# TEC water chiller



## cdawall (Jun 5, 2010)

this is more of a concept that i plan on building for fun

specs to be 
4x~70w tecs
4x copper coolers
4x tower coolers (AMD heatpipe HSF for initial testing)
1x styrofoam cooler
4x barbs













the copper coolers need to get turned or the barbs need to be swapped but this is my initial CAD drawing its unrendered just exported as a JPEG any suggestions ideas?

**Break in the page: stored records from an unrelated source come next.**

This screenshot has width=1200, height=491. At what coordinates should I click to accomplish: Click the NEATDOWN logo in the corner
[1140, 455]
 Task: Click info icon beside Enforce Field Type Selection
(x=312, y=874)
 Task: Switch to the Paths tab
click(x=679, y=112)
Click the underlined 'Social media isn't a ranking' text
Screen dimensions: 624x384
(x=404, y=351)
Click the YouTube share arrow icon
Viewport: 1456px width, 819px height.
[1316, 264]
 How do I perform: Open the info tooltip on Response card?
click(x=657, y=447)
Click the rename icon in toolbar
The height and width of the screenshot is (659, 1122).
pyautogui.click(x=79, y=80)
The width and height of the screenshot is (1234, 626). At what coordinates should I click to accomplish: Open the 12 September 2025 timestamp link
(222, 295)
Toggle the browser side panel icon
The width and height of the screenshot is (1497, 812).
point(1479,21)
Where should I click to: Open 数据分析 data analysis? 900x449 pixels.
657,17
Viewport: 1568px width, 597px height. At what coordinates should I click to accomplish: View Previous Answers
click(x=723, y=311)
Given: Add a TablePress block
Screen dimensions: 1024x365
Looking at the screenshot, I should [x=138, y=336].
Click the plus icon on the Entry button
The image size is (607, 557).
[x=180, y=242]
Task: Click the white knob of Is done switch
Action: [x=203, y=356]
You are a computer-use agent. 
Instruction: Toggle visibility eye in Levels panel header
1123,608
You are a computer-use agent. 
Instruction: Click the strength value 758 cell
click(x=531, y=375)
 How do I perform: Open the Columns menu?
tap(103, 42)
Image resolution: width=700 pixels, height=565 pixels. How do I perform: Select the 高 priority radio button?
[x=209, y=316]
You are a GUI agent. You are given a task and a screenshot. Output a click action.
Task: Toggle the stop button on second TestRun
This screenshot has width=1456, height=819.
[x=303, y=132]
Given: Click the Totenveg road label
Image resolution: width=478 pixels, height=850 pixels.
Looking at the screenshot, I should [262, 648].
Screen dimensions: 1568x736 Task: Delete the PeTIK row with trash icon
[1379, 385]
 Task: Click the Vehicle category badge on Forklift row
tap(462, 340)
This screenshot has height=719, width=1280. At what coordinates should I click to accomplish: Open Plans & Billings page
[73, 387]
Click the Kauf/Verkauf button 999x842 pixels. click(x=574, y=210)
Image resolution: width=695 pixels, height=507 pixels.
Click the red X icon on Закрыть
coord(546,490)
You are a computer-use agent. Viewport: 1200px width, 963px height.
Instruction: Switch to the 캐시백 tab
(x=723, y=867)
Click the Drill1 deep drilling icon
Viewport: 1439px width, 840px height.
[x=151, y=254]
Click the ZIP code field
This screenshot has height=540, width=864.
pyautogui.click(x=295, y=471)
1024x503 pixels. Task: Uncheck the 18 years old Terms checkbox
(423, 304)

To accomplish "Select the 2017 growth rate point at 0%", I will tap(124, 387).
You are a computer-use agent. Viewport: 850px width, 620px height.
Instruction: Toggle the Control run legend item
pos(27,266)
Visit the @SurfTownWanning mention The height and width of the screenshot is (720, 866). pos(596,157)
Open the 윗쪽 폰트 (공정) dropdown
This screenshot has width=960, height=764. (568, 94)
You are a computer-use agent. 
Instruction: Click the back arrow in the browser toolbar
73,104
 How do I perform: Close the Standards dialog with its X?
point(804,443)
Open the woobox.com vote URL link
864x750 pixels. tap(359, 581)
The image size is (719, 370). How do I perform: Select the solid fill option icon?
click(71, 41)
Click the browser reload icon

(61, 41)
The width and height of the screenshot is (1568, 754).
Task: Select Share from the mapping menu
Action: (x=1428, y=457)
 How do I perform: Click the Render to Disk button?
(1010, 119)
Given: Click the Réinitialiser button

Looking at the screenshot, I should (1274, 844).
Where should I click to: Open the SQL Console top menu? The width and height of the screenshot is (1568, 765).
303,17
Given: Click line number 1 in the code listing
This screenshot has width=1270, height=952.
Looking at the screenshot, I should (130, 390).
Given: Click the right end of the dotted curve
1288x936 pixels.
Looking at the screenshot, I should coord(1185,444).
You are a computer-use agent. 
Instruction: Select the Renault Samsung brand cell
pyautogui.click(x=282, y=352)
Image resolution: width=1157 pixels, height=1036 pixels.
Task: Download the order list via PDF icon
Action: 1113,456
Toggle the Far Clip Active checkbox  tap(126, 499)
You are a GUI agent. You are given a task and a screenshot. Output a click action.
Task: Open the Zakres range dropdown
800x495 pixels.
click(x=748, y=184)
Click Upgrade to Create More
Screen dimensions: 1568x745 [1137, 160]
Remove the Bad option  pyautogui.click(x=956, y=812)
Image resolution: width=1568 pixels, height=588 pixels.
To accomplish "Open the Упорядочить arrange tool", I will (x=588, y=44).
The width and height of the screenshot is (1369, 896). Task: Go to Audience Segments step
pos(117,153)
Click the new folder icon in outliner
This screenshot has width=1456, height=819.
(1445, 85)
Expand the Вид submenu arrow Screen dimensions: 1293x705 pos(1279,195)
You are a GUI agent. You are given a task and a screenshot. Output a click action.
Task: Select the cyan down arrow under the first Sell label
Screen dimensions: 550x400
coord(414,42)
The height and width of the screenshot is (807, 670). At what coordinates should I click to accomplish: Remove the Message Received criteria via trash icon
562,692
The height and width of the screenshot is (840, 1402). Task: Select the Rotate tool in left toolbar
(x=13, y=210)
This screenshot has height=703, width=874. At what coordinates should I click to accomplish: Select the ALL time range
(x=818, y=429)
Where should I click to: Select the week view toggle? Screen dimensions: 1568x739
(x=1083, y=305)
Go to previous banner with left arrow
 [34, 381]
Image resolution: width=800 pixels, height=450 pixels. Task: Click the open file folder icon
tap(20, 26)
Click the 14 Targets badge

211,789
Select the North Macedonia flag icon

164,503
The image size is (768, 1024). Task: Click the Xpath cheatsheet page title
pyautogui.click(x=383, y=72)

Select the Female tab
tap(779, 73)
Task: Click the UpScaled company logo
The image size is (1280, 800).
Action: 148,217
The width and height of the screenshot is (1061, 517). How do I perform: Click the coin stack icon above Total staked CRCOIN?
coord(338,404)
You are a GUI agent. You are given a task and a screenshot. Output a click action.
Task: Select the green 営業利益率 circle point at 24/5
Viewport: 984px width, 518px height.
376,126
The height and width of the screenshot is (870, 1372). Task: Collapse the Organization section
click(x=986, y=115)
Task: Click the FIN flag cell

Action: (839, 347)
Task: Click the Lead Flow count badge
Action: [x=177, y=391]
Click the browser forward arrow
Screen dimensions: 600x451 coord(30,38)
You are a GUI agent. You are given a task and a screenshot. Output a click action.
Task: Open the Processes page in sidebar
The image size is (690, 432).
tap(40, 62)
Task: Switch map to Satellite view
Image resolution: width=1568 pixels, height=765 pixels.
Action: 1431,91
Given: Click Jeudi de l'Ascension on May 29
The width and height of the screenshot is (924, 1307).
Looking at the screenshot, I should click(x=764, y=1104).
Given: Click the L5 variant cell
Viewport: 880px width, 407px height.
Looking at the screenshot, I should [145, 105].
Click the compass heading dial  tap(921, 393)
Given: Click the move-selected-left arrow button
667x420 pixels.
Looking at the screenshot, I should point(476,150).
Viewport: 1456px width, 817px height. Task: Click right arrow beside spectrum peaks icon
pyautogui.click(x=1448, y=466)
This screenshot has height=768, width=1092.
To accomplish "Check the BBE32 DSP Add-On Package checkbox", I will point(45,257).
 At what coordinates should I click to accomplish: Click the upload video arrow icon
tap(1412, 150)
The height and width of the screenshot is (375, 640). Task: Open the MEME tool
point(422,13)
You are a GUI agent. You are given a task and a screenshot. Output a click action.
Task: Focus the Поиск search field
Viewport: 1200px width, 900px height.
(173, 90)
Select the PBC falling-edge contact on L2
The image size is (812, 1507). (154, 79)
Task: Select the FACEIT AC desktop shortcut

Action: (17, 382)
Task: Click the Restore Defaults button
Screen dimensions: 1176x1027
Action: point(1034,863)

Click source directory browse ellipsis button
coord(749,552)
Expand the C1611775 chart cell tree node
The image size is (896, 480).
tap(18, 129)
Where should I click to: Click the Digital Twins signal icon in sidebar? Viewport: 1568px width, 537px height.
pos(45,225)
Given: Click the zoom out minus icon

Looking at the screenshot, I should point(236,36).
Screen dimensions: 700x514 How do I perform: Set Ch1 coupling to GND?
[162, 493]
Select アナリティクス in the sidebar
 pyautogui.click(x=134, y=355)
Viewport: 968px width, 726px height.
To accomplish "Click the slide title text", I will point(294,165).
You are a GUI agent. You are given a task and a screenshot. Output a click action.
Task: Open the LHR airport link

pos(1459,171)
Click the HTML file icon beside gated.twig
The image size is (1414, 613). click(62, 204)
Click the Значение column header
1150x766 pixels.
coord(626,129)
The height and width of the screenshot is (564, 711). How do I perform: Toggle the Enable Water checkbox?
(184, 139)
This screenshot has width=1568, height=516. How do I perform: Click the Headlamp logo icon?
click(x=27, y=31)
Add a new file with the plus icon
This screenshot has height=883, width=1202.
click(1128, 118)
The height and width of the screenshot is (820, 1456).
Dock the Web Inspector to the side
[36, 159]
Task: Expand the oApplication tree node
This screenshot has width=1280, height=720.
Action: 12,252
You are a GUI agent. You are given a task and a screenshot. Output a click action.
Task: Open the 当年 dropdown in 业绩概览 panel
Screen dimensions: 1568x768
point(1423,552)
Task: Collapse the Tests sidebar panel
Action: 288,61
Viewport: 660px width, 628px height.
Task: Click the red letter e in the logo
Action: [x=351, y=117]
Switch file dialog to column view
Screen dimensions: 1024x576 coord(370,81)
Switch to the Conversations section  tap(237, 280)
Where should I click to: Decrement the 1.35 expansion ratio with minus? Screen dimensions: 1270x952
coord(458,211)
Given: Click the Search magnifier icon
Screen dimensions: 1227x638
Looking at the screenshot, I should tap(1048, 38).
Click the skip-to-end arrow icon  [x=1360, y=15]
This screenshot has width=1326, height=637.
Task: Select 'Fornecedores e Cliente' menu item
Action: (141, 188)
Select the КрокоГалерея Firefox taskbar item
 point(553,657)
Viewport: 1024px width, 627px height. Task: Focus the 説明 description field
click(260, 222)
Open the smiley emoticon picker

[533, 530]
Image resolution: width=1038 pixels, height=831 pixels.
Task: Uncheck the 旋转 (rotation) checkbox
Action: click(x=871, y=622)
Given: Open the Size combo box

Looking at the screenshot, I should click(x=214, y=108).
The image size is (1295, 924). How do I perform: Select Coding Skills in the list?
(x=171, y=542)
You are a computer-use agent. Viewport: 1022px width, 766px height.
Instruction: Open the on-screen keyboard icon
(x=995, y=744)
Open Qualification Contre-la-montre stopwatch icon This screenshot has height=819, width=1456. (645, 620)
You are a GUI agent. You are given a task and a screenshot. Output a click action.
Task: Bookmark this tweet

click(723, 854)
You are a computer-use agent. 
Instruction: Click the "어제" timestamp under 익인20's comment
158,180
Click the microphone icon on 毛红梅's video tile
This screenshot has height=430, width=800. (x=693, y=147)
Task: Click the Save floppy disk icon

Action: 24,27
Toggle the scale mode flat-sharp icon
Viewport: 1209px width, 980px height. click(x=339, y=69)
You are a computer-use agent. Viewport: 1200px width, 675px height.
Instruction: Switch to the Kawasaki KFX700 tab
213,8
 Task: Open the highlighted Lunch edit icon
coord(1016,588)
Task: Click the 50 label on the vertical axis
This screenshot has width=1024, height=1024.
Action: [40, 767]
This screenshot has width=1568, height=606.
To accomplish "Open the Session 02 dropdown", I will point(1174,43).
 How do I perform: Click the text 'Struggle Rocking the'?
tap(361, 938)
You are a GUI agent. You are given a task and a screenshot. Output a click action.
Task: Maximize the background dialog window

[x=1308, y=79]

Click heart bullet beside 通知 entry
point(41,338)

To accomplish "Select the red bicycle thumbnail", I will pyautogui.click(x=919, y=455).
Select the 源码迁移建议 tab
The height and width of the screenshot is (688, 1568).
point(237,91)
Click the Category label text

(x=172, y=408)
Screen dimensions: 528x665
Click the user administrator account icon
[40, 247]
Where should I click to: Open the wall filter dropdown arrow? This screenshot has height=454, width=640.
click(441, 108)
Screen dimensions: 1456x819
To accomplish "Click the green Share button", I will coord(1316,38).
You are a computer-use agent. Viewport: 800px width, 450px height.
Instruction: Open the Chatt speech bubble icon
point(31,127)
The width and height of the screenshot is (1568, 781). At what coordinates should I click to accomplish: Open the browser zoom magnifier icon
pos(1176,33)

here is with 120mm tower coolers they wont fit thats why i voted 92mm ones


----------



## codyjansen (Jun 5, 2010)

looks cool


----------



## cdawall (Jun 5, 2010)

played with spacing its close but looks like 120mm coolers will fit...hmmm 130w tecs?


----------



## sneekypeet (Jun 5, 2010)

You are cutting holes for a fan or two I would assume?


----------



## cdawall (Jun 5, 2010)

yes the should just about mate with the exterior


----------



## Assassin48 (Jun 5, 2010)

why not just buy an ac unit and make it into a chiller ?

pick one up on the cheap, this guy made his under $100

http://www.xtremesystems.org/forums/showthread.php?t=252184


----------



## cdawall (Jun 5, 2010)

i have a phase change sitting under my bed this is more of a proof of concept sort of thing i just think its cool


----------



## cdawall (Jun 5, 2010)

here with fans (no blades being lazy)











and if anyone is wondering a netbook cannot run CAD for shit when you start doing bunches of reflective surfaces....


----------



## codyjansen (Jun 5, 2010)

if i may ask what is a tec water chiller? sorry, im a noob.


----------



## slyfox2151 (Jun 5, 2010)

codyjansen said:


> if i may ask what is a tec water chiller? sorry, im a noob.



TEC , AKA PELTIER is this http://en.wikipedia.org/wiki/Thermoelectric_effect


Heats one side of the device and cools the other side when voltage is applied. it is use'd in some small fridges etc.



larger more  powerful models can cool things well below the freezing point of water.


----------



## xtaticego (Jun 5, 2010)

I just got 2 TEC from a mini fridge the other day , planning  a mod with them soon.


----------



## SystemViper (Jun 5, 2010)

Love TEC stuff, it;s always a dream, would be nice to see someone do it!

Keep us posted


----------



## cdawall (Jun 5, 2010)

selling parts to get money up to do it if anyone has water parts to sell or donate i will take them  to put this together


----------